L’artiste stambouliote Hera Büyüktaşcıyan livre “terres résonnantes”, le fruit de sa résidence au Centre International d’Art et du Paysage de Vassivière, à Beaumont-du-Lac, dans une exposition façonnée par le territoire qui révèle des sédiments d’histoires transcendant nos perceptions.

« Avant le début de ma résidence, se remémore Hera Büyüktaşcıyan, j’ai effectué des recherches sur la région limousine. Une des premières choses qui a attiré mon attention a été sa profonde relation avec l’eau, à commencer par le nom de ce lieu : le plateau de Millevaches — le pays des mille sources. »

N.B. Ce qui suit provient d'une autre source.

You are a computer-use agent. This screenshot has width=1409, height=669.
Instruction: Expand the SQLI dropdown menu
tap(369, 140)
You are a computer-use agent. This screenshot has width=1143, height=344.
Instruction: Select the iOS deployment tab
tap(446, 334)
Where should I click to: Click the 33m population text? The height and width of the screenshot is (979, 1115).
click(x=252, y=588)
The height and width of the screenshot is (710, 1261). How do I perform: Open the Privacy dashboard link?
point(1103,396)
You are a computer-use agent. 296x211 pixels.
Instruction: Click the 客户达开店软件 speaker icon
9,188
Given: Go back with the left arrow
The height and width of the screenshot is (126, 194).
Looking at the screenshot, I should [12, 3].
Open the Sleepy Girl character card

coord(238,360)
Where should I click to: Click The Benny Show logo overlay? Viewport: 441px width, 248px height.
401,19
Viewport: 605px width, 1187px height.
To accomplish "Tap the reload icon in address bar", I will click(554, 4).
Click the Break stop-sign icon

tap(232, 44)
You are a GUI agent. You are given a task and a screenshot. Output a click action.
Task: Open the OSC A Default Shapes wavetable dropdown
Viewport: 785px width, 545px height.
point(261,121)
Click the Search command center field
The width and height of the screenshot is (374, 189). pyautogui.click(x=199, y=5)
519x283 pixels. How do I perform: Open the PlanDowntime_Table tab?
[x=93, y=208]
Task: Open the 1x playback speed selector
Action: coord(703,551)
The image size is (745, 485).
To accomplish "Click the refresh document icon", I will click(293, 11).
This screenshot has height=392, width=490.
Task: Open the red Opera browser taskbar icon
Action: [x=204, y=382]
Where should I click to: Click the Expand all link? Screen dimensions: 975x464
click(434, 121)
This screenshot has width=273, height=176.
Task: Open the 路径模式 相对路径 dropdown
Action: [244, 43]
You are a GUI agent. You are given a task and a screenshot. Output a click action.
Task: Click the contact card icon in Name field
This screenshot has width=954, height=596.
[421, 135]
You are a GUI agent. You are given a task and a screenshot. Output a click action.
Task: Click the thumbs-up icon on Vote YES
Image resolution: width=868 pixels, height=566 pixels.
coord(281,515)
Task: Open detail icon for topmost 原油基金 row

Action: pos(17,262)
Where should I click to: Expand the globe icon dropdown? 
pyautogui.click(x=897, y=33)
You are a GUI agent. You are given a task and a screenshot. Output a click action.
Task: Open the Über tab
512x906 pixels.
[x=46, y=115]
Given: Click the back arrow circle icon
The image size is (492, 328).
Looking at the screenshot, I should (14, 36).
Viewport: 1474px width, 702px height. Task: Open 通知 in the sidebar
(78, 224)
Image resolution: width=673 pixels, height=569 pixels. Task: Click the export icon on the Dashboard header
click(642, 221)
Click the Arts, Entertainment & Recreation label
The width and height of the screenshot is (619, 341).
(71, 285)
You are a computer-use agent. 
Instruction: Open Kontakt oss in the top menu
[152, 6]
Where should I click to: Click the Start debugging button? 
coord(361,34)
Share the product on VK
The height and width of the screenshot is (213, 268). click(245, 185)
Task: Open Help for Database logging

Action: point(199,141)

En dépit des apparences, ce toponyme n’entretient en effet aucune filiation avec le bovidé domestique à cornes. Selon les hypothèses les plus populaires, il se référerait plutôt aux nombreux lacs, tourbières et cours d’eau qui prennent leur source là. Bien que controversée (en raison de l’absence de preuves historique ou linguistique établies), cette interprétation poétique a accompagné l’artiste, née en 1984 à Istanbul, durant son séjour sur l’île.

Une dimension spirituelle

Hera Büyüktaşcıyan le sait, les contes et les légendes peuvent saisir des vérités qui transcendent le domaine du perceptible. Sur l’île, l’artiste prend le temps de découvrir les environs à travers ses histoires locales et de longues promenades. « Dans la forêt, raconte-t-elle, j’ai eu le sentiment intense d’entrer dans le territoire de l’invisible. Mon regard s’arrêtait constamment sur toutes sortes de trous, de terriers dans le sol et sous les tas de feuilles ou de branches, qui étaient peut-être des habitats d’espèces variées. »

Cette dimension spirituelle et animiste s’associe à l’épaisseur d’une autre réalité : la construction du barrage hydroélectrique de Vassivière (entre 1946 et 1951) qui a recomposé un paysage et bouleversé des vies. Cette dualité nourrit l’exposition qu’elle a imaginée en quatre chapitres. On y croise une constellation d’écorces de bois aux allures anthropomorphiques qui lévitent dans le phare. La force torrentielle de l’eau dans une cascade se déversant par les fenêtres en demi-lune de la nef. Encore, la magie des sources miraculeuses (auxquelles on prête des vertus curatives) dans un ensemble sculptural accompagné de dessins réalisés par frottage au graphite (Wolves and Sheep, Loups et brebis).

Le 9 février, l’artiste dont les œuvres figurent dans les collections du British Museum, du Centre Pompidou et de la Tate a dévoilé au cinéma de Peyrat-le-Château (Haute-Vienne) La Peau fragile du monde, une animation vidéo mettant en scène des tessons de poterie et de verre prélevés dans les ruines des hameaux engloutis par les eaux du lac de Vassivière.

Anna Maisonneuve

Informations pratiques

« Terres résonnantes », Hera Büyüktaşcıyan,
jusqu’au dimanche 10 mars,
Centre International d’Art et du Paysage, île de Vassivière, Beaumont-du-Lac (87).